とくに好きなのは2曲目「ノー・モア・レイン」と4「エヴリデイ」。11「マン・ラヴズ・ヒズ・マニー」、14「ヘヴン・ヘルプ」もいい曲ですね。曲はアンジーがだいたい書いていますけど、ネオ・ソウル・ソング・ライターとしてもこのソロ・デビュー期にすでに完成されていたことがわかります。書く歌詞もいい。アンジーの歌いかたは個人的に1970年代のカーティス・メイフィールドを連想させるものがあって、そこも好き。ふわりとやわらかいけどしっかりした芯があるっていうそんなヴォーカルですよね。

 

ビートはやっぱりかなりヒップ・ホップ系から来ているなとわかります。それで以前『フル・サークル』の記事のときに書いたんですけど、ぼくは「セイム・ナンバー」が大好きだからと思ってもアルバムでそういった快活なリズムを持つ曲はこれだけ、ほかはミドル・テンポの落ち着いた感じが多いんだなあって。デビュー作『ブラック・ダイアモンド』までさかのぼり、またネオ・ソウルをたくさん聴いていると、これはこの種の音楽の特色の一つなんじゃないかと思えます。

 

快活にズンズン来るビート・ナンバーはあまりないんですよね。

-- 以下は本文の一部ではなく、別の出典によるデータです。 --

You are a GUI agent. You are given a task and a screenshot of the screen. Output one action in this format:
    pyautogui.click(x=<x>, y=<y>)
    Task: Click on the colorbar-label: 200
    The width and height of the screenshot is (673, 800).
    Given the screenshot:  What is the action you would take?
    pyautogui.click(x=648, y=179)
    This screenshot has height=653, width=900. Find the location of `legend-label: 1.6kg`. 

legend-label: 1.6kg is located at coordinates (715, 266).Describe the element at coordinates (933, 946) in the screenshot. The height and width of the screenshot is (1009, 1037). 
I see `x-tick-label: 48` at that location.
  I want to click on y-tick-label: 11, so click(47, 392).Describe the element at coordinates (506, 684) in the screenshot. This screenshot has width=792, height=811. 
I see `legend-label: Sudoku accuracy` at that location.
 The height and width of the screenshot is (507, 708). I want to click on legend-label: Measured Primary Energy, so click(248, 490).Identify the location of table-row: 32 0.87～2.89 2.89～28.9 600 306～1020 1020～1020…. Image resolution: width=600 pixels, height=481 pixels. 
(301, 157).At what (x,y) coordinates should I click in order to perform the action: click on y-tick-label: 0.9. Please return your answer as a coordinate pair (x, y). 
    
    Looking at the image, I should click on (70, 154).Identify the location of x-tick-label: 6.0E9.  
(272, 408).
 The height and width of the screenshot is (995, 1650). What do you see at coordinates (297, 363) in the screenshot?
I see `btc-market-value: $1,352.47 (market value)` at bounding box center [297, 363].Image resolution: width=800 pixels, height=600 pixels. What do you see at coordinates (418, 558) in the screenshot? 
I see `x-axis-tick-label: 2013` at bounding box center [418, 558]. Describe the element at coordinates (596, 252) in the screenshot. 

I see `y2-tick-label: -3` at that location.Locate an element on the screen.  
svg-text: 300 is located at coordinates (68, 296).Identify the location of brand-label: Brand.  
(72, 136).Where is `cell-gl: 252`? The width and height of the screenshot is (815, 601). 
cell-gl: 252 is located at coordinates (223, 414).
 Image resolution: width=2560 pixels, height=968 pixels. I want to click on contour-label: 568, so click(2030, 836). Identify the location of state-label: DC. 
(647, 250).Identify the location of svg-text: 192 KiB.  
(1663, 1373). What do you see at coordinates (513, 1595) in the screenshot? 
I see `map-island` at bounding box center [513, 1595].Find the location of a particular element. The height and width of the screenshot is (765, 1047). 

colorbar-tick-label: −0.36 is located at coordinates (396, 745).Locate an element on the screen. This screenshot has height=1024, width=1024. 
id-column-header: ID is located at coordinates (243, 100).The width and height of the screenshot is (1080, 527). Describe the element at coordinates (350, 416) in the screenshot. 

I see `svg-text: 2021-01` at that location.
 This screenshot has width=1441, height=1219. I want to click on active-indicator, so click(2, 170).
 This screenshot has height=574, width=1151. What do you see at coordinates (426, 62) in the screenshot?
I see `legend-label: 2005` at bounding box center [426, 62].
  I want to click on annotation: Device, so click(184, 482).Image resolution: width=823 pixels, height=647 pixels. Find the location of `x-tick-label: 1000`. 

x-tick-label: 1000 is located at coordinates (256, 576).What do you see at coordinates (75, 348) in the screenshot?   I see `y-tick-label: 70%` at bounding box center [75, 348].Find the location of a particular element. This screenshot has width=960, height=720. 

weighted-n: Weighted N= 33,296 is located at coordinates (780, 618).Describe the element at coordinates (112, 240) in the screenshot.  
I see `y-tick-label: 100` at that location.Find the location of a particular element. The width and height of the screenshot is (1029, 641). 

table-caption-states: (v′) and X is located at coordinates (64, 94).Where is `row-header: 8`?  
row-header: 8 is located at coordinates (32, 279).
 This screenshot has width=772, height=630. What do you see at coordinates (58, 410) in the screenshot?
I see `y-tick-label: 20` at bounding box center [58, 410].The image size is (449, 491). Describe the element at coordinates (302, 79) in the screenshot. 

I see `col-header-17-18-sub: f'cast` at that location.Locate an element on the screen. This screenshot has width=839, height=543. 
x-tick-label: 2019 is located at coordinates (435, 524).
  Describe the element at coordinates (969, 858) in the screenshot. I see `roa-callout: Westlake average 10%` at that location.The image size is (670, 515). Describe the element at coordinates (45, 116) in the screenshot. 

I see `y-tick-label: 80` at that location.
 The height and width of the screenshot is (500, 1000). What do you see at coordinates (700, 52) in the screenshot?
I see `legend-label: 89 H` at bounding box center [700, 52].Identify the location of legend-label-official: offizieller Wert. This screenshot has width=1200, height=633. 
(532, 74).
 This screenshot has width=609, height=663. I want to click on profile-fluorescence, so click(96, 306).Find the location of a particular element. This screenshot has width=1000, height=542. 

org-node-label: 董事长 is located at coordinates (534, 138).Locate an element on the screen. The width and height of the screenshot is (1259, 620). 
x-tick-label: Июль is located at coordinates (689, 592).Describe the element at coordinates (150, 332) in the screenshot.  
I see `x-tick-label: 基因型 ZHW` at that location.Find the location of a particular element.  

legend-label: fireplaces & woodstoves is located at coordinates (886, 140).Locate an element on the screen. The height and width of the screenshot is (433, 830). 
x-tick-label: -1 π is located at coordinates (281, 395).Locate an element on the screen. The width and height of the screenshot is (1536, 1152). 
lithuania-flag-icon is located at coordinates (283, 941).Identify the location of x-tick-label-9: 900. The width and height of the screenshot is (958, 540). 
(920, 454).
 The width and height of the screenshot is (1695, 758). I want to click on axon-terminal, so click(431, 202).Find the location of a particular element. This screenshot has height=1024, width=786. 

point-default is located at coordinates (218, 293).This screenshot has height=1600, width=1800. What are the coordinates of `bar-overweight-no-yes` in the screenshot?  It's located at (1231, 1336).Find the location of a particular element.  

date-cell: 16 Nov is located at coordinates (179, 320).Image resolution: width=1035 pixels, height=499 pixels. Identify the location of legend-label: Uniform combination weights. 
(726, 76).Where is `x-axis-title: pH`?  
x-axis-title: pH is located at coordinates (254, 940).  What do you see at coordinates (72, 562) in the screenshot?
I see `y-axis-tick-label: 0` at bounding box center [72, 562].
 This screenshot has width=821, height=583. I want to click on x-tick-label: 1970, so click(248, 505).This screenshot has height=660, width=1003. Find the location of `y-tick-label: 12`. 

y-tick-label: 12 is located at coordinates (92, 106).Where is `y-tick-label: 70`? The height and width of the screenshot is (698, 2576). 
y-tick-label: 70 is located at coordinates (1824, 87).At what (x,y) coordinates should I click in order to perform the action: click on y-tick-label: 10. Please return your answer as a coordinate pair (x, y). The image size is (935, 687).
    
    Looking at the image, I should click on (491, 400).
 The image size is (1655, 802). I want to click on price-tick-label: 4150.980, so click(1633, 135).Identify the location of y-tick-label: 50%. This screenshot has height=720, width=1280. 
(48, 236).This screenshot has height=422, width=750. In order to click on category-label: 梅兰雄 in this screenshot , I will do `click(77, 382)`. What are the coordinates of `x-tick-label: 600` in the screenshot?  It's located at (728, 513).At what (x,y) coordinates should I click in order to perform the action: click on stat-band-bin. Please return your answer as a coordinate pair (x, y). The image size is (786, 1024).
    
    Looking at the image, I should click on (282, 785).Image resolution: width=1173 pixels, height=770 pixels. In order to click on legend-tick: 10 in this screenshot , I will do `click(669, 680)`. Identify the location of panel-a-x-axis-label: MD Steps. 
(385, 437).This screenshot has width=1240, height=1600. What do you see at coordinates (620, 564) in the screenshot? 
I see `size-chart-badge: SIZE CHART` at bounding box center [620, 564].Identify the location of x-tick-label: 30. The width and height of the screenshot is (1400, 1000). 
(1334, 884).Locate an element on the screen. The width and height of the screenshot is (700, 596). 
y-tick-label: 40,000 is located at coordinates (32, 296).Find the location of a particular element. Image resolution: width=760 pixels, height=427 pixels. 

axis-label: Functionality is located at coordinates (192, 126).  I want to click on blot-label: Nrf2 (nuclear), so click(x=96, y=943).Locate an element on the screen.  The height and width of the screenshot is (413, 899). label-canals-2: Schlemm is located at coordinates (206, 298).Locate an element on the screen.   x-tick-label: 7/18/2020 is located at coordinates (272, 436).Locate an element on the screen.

ディアンジェロなんかでもぜんぜんないんじゃないですか。落ち着いたミドルなビート感、これがネオ・ソウルやアンジーたちのカラーかもなと思えるんです。ビートはマシンというかコンピューターでそういったフィーリングのものをつくってあるかもしれませんが、その上にヴォーカルとコーラス、電気鍵盤楽器、ベース、エレキ・ギターあたりを(演奏で)重ねるっていう、そういったサウンド・メイクじゃないですか。アンジーの『ブラック・ダイアモンド』でも快速テンポはまったくなし。

 

でもいまはそんな、かっ飛ばすのはなしの(ぼくはどんな音楽でも速いテンポの曲が大好きなんだけど)中庸なのがネオ・ソウル、アンジー・ストーンのよさ、特長だなと理解できるようになったし、心地よく感じます。アンジーにしても、特に「ヘヴン・ヘルプ」みたいなバラード系っていうかこういったメロウなスロウ・ナンバーで実にいいフィーリングがします。この曲、本当にいいですよね。歌いかたも好きだし、曲もアレンジもサウンドも好き。

 

『マホガニー・ソウル』のことはまた別な機会に書きます。